Typhoon season

Typhoons are a part of life in Japan. The typhoon season in Japan runs from May through October, with peaks in August and September. Since weather in Belgium is usually pretty mild, the occasional summer thunder-storm excepted, I was quite worried at the prospect of facing tropical cyclones during my stay in Japan. My concerns were not lifted by ominous typhoon warning e-mails sent out by the expat support agency that was hired to watch over all Toyota expats. The e-mails advised everyone to stay inside, keep away from the windows and have enough supplies to last 1-2 days in case you couldn’t get out of the house and the electricity failed. Part of the advice literally read:

If you don’t have water and other supplies, now might be a good time to go out to your local convenience store. There is no need to go overboard, as this situation is only likely to continue for another 1-2 days at the most, but you may wish to get enough to tide you over. In case of electricity failure, having some candles and torches / batteries would be advisable.

I have included the full warning e-mail below.

Being the good little gaijin that I am, I dutifully followed this advice, particularly the part about ‘now might be a good time to go out to your local convenience store’. So I wrestled through strong winds and pouring rain, holding on to my umbrella for dear life, to get enough supplies to last me through the upcoming natural disaster.

This video gives you an idea of the weather conditions during my shopping run:

Having arrived home with my supplies, I huddled up inside the house to wait out the terrible storm that was surely about to hit soon. But instead of gaining in strength, the storm seemed to die down! I turned out I went shopping during the height of the typhoon! It seems that I severely overestimated the strength of the typhoon.

Nevertheless, my neighbour also seemed a bit worried the typhoon, because this is what she did to protect the plant at her front door:

plant protection typhoon

This plant was carefully wrapped to protect it from the strong storm winds. This still didn’t prevent it from falling over, which it did, but the plant nevertheless made it through the storm in one piece.

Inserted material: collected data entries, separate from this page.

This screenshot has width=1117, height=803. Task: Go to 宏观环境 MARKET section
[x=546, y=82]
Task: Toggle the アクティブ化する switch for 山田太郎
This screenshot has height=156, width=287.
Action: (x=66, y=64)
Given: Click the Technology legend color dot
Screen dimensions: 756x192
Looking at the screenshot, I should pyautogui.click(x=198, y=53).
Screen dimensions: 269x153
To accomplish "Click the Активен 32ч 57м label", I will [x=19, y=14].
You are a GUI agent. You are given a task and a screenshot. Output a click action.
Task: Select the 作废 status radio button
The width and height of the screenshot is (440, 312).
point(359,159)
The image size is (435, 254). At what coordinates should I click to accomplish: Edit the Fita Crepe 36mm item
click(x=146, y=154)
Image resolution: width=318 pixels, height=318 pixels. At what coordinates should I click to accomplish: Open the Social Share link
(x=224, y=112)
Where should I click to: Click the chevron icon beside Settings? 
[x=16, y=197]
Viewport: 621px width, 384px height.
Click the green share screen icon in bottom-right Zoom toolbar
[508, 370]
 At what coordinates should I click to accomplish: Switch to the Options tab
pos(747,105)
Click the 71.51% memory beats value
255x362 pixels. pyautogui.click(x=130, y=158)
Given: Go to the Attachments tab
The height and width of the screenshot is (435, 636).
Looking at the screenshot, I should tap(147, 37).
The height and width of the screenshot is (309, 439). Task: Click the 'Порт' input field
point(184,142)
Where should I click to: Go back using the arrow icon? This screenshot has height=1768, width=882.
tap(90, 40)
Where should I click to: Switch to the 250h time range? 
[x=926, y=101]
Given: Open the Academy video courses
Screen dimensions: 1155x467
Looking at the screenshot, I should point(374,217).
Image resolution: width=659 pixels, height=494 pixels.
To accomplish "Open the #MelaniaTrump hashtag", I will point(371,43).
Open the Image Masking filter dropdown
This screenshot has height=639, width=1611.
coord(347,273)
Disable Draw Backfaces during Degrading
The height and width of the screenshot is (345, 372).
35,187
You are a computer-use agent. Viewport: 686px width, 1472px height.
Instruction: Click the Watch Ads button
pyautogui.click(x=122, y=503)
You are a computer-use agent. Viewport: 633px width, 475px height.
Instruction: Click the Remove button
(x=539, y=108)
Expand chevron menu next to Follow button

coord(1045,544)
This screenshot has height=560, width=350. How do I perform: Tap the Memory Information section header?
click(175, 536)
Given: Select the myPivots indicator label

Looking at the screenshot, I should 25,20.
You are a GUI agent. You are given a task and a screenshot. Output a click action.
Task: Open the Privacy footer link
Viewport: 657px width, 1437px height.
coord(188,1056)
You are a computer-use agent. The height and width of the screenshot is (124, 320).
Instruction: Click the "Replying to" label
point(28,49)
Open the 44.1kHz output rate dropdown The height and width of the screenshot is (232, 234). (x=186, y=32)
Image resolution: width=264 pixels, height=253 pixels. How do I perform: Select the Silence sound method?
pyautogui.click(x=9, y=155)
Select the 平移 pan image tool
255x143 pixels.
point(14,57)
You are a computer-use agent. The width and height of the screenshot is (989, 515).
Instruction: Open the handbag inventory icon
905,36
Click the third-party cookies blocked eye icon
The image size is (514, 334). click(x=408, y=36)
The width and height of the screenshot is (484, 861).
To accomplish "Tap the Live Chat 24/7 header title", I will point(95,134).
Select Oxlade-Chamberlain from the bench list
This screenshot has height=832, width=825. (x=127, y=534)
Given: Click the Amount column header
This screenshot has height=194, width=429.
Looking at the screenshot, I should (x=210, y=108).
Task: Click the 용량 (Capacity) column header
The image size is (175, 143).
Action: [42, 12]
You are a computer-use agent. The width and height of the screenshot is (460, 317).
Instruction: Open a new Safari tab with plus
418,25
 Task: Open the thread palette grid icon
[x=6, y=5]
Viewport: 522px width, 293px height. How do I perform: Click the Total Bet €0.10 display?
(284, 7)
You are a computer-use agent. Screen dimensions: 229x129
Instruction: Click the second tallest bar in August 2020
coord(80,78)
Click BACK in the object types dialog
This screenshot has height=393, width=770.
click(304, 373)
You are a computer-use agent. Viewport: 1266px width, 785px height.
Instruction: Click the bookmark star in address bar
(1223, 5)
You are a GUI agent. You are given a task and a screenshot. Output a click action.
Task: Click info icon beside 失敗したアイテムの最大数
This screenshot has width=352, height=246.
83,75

Despite my own personal experience with typhoons (i.e. them being pretty mild), typhoons can be quite dangerous. Especially in the Southern parts of Japan, people die every year because of typhoons. The year I was in Japan, parts of Nagoya and Okazaki were flooded for a few hours because of the rain front preceding the typhoon. Even just two weeks ago there was a large typhoon associated flood in the Kanto region that killed several people.

Considering the big picture, I am still unsure on how to react to typhoons. Go about my business as usual and ignore the whole thing? It seems I would have been better off having done so instead of having gone shopping for emergency supplies. Salary men also seem to ignore typhoons completely. There is no question of staying inside as advised. They go to work or die trying. But on the other hand there are these disastrous stories in the media. I also heard that sometimes schools close when a typhoon approaches. So what is the best way to deal with an approaching typhoon? What is your experience with typhoons? What is the advice you would give? Please leave your thoughts in the comments section!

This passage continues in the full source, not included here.